Tolls are not there for fun – Anyone going on a journey had to pay tolls

Coach for transporting people, luggage and mail, 19th century

It was a burden on travellers’ pockets but for rulers it meant more money in their coffers. It cost money to pass a toll station.

Coach for transporting people, luggage and mail, 19th century

Whether they were on foot or in a post coach, almost everyone had to pay; the only exceptions were craftsmen, skilled workers and traders.

In general people’s freedom of movement was restricted: anyone who wanted to leave a sovereign territory or even his home town or village needed both a passport and a permit. This regulation did not apply to the nobility, the clergy and civil servants. But that did not mean that the people of the early modern period were not mobile. On the one hand there was migration of labour – for example the travels undertaken by journeymen. On the other hand in most cases the authorities simply did not have sufficient means to keep an effective check on people’s movements.

Until the eighteenth century the right to collect customs duties and tolls was a right conferred by a sovereign prince. In the 1760s Maria Theresia had numerous internal tariffs abolished, and in 1775 a legal distinction between duties and tolls was made for the first time. In contrast to customs duties, it was laid down that the revenue from tolls had to be used for the maintenance of roads and bridges. Tolls were levied when people, animals or vehicles entered a ‘foreign’ territory, that is to say one outside their home jurisdiction, or made use of certain bridges, canals or roads.
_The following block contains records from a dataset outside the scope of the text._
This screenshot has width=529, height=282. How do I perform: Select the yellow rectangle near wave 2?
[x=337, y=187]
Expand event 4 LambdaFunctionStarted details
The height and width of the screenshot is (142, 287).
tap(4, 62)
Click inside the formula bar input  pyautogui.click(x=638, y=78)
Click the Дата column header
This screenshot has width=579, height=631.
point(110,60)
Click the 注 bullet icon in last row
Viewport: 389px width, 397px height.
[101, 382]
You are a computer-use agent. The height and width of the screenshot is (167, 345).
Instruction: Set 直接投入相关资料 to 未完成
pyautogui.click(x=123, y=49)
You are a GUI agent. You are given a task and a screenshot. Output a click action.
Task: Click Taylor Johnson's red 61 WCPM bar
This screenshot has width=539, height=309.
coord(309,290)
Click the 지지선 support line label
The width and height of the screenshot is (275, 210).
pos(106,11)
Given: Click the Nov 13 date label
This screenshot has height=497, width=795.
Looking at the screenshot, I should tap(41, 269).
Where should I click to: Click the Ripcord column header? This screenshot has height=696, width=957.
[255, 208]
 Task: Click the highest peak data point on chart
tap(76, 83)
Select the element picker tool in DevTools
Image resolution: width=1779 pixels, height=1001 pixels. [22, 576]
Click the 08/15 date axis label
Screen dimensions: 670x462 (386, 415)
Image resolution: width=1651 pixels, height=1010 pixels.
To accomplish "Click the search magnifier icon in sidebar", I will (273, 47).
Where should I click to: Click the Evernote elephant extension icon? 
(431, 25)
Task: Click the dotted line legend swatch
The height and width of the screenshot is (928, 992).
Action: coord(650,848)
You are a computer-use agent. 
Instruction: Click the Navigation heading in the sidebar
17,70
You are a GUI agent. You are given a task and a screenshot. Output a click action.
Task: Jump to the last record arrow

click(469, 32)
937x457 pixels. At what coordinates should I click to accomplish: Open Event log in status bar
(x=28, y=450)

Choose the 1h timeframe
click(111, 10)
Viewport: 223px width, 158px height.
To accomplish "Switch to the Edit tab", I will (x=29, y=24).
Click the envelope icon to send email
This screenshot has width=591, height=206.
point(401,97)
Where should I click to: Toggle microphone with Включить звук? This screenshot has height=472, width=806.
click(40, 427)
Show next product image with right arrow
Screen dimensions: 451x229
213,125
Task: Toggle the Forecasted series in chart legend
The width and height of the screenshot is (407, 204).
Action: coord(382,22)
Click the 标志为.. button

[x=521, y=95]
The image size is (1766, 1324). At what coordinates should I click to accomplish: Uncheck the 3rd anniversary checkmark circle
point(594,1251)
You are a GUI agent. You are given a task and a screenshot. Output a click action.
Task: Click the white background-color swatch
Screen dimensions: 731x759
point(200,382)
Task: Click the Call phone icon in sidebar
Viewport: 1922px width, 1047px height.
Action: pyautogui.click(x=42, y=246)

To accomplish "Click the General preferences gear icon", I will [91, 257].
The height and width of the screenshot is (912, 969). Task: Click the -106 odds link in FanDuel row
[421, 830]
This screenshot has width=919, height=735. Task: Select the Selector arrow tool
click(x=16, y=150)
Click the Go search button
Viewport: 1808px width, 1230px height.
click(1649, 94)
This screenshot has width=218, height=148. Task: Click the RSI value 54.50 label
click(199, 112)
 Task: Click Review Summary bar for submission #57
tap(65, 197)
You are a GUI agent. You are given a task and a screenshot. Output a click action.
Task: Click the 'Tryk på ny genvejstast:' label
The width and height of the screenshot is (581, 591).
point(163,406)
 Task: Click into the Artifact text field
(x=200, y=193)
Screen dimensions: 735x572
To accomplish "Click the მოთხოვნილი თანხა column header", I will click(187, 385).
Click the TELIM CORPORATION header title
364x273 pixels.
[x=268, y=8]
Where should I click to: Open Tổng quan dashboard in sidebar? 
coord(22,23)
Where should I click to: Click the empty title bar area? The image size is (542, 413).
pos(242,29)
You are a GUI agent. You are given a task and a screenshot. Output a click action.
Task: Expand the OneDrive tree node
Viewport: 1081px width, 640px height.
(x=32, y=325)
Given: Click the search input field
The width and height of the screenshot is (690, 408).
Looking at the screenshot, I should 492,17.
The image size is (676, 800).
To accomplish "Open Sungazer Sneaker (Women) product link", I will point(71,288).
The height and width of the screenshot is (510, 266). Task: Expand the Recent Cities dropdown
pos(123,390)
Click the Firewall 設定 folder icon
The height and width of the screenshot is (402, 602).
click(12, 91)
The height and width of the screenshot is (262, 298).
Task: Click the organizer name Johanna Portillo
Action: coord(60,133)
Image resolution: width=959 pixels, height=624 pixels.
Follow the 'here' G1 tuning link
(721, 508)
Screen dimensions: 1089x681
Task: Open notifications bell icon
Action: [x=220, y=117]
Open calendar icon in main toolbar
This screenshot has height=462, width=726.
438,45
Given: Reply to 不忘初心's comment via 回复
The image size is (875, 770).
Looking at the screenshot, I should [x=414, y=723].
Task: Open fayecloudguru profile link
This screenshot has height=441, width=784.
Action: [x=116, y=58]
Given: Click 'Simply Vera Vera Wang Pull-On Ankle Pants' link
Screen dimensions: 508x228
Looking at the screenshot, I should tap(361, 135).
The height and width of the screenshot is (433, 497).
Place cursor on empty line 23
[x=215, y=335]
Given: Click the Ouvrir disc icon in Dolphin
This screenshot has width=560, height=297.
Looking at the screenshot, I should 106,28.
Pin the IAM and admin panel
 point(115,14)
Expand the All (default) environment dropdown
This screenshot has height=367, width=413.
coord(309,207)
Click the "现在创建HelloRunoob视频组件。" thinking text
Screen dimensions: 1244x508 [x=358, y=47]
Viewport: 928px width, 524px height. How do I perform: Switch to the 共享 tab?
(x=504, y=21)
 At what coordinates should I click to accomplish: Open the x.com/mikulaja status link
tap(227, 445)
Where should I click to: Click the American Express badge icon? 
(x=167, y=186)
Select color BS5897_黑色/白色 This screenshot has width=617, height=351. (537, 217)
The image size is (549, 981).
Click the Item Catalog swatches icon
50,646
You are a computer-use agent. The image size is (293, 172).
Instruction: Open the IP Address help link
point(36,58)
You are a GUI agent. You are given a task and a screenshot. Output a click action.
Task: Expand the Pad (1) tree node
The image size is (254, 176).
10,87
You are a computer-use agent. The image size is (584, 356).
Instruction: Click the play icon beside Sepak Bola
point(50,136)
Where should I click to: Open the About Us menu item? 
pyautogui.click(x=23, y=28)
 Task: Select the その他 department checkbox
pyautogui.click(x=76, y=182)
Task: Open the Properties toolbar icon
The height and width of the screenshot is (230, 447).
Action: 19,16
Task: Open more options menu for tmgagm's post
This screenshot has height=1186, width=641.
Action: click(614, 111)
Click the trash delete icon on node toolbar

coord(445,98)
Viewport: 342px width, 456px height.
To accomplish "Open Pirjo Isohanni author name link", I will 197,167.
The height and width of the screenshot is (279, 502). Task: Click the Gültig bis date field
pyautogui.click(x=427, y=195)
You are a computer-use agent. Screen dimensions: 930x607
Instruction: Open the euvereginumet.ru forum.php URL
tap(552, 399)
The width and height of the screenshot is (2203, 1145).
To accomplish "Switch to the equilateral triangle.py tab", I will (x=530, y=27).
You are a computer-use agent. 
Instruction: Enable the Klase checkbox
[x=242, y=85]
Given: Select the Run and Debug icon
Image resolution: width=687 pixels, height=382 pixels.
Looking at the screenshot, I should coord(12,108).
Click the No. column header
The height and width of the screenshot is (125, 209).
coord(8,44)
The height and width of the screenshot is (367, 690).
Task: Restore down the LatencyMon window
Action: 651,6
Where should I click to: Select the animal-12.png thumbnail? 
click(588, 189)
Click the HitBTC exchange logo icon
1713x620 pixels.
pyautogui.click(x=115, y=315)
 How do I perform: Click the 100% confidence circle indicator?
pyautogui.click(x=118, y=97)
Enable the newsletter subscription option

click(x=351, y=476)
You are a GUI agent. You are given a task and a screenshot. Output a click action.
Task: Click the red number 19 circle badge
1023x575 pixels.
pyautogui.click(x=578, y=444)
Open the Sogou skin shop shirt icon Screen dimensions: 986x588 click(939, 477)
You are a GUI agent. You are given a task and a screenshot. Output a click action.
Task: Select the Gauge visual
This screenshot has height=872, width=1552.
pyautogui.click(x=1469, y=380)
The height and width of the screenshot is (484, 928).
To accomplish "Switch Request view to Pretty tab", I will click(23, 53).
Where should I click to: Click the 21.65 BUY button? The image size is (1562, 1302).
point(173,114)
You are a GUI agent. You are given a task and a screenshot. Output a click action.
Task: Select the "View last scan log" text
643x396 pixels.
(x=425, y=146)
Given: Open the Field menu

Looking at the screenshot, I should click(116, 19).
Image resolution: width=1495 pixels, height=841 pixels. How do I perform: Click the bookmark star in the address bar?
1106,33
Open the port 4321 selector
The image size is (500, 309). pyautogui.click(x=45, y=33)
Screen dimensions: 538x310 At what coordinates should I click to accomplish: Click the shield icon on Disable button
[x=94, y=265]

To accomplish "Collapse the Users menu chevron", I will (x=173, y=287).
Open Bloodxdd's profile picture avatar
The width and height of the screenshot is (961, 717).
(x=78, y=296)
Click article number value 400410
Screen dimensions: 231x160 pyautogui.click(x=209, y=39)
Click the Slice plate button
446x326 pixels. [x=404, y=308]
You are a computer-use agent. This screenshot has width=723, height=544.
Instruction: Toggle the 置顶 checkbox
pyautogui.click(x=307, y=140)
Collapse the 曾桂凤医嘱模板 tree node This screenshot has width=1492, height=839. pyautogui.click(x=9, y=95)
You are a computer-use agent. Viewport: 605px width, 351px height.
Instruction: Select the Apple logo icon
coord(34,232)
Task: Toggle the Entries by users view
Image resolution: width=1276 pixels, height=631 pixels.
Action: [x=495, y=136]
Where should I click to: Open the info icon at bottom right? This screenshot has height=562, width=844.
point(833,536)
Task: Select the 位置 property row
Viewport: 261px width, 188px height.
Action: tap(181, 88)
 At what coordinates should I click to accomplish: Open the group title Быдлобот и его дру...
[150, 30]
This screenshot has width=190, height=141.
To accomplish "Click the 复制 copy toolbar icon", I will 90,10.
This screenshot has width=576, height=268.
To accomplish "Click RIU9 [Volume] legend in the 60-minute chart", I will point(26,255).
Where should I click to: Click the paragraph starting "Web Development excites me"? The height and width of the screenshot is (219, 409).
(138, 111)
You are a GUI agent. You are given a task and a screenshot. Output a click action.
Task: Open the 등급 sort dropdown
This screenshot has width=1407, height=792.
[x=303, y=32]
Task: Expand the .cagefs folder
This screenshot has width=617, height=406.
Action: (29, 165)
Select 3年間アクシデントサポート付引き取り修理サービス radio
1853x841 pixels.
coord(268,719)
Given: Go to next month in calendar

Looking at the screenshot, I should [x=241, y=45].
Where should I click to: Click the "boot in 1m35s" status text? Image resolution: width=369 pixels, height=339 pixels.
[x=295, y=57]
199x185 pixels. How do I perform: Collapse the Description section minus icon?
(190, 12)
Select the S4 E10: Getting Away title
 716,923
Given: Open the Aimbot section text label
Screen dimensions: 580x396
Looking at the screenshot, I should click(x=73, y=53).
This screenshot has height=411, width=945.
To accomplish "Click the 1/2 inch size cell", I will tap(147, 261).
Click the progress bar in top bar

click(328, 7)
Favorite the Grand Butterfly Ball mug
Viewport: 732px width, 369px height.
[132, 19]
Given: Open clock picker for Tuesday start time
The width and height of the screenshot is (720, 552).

Toll stations had to be at least four miles (the equivalent of thirty kilometres) apart. So-called ‘fortified toll posts’ were intended to prevent people simply avoiding the toll stations.

Despite the abolition of internal tariffs there were as many as sixty toll stations just on the Danube between Ulm and Vienna until well into the nineteenth century. In addition to the bridge, road and waterway tolls there were the so-called ‘line tolls’, which were levied at city boundaries. Customs duties levied on import, export and transit goods were on the other hand charged at a customs ‘line’.